Bleak Moments: Ronald Bronstein on Frownland
This interview with Frownland director Ronald Bronstein (a 2007 25 New Face) by fellow 25’er David Lowery was originally published in 2006. It is being reposted this week as Frownland receives a rare NYC screening this coming Sunday at the Alamo Drafthouse — projected by Bronstein himself. Click for tickets.
Traveling on the festival circuit and spending days in darkened theaters, one grows accustomed to the ebb and flow of certain trends in independent film. Talkative, shakily digital twentysomething dramedies; sensitive tone poems; documentaries both edgy and lyrical. Then a film like Ronald Bronstein’s Frownland comes out of nowhere and reminds us why we go to festivals in the first place: to see things we’ve never seen before.
Frownland premiered at the SXSW Film Festival this past March, after which those who loved it and those who hated it found they had one thing in common: they couldn’t stop talking about it. In fact, the only thing more galvanizing than watching the film itself was hearing that it was awarded a Special Jury Prize. “That’s kind of the beauty of SXSW,” notes festival programmer Matt Dentler. “A film like Frownland was not going to go unnoticed.”
The jury didn’t play it safe, but then again neither did Bronstein, who spent several years crafting a directorial debut that is at times almost unbearably abrasive – a grimy, manic masterpiece of black comedy that buries its humor beneath layers of egregious discomfort. Shot on 16mm and blown up to a feverishly grainy 35mm print, Frownland follows Keith, a stuttering door-to-door coupon salesman, as he negotiates the highs and lows of life on the fringes of New York City. The film begins as a kitchen-sink drama, narrows itself into a character study and then, through several structural permutations, gradually worms its way right into the unstable psyche of its protagonist. Keith, as played by Dore Mann, is a raw nerve of a human being, incapable of coherent communication, as exasperating as he is compelling.
Likewise, Frownland is one of the most confrontational and uncompromising visions to emerge from the American independent scene in recent memory. Since its bow in Austin, Bronstein has shown Frownland at the Maryland Film Festival, CineVegas and Harvard Independent Series, and was recently named one of Filmmaker’s “25 New Faces of Independent Film.” We spoke to Bronstein about the film just as he was finalizing the deal for French theatrical distribution (currently the film does not have U.S. distribution) – proving that Europe is still a far safer haven for challenging cinema than our own shores.
Filmmaker: You claim story credit on the film, but there’s no “written by” credit.
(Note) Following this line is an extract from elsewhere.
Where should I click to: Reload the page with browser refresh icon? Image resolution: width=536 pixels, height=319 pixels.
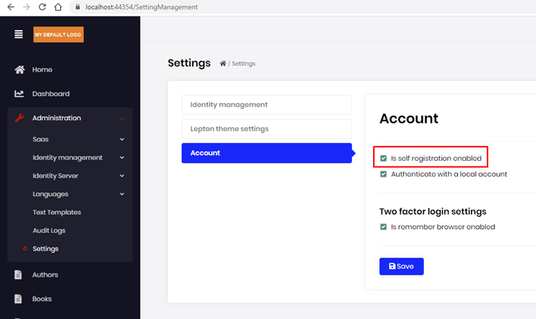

Did you have a script?
Bronstein: I started by writing a pretty detailed script, which in hindsight was a big fat waste of my time. A pinheaded endeavor really. ’Cause the film, as you know, it didn’t actually come into being until it was cast. And from that point on I was grossly adjusting the scenes and the dialogue from day to day, depending on how the dynamics between the actors shifted and deepened during rehearsals. In general, I’m pretty disenchanted with the standard industry approach to scriptwriting. I mean, I do find it helpful in terms of mapping out a structure and overarching themes and stuff, but the act of sitting alone in your room and trying to nail on the page the sort of ineffable dimensionality of human inflection just seems so completely backwards to me. ’Cause as soon as you try and pass that set text through an actor’s mouth, ugh, it’s like knocking a square peg through a round hole. All the immediacy and emotionality gets lost. Like a dubbed voice. Maybe this approach can work if you’re making something grounded in heavy plotting, where the characters and the dialogue exist chiefly to move the narrative from A to B. But I want to work in the reverse. I want the progression of the story to form organically out of the characters themselves. So in my case, capturing realistic dialogue, and all of its roundabout clumsiness, is absolutely essential. I mean every person on the planet has their own singular relationship with syntax and grammar. And that relationship sort of calcifies over time in super complex ways. How can one brain possibly hope to simulate that insane level of detail over several distinct voices? For my purposes it’s much more effective to cast extremely interesting people and then rely on the freshness of their interpretations to generate dialogue. ‘Cause when you tap into someone’s natural speech rhythms, you not only capture nuanced inflection but you get all of the weird muscular gestures and unconscious facial tics that go along with it. And these kinds of elements are extremely important to me. They carry a work. So, yeah, in the end, I felt the term “screenwriter” wasn’t all that applicable. It suggests something absolute.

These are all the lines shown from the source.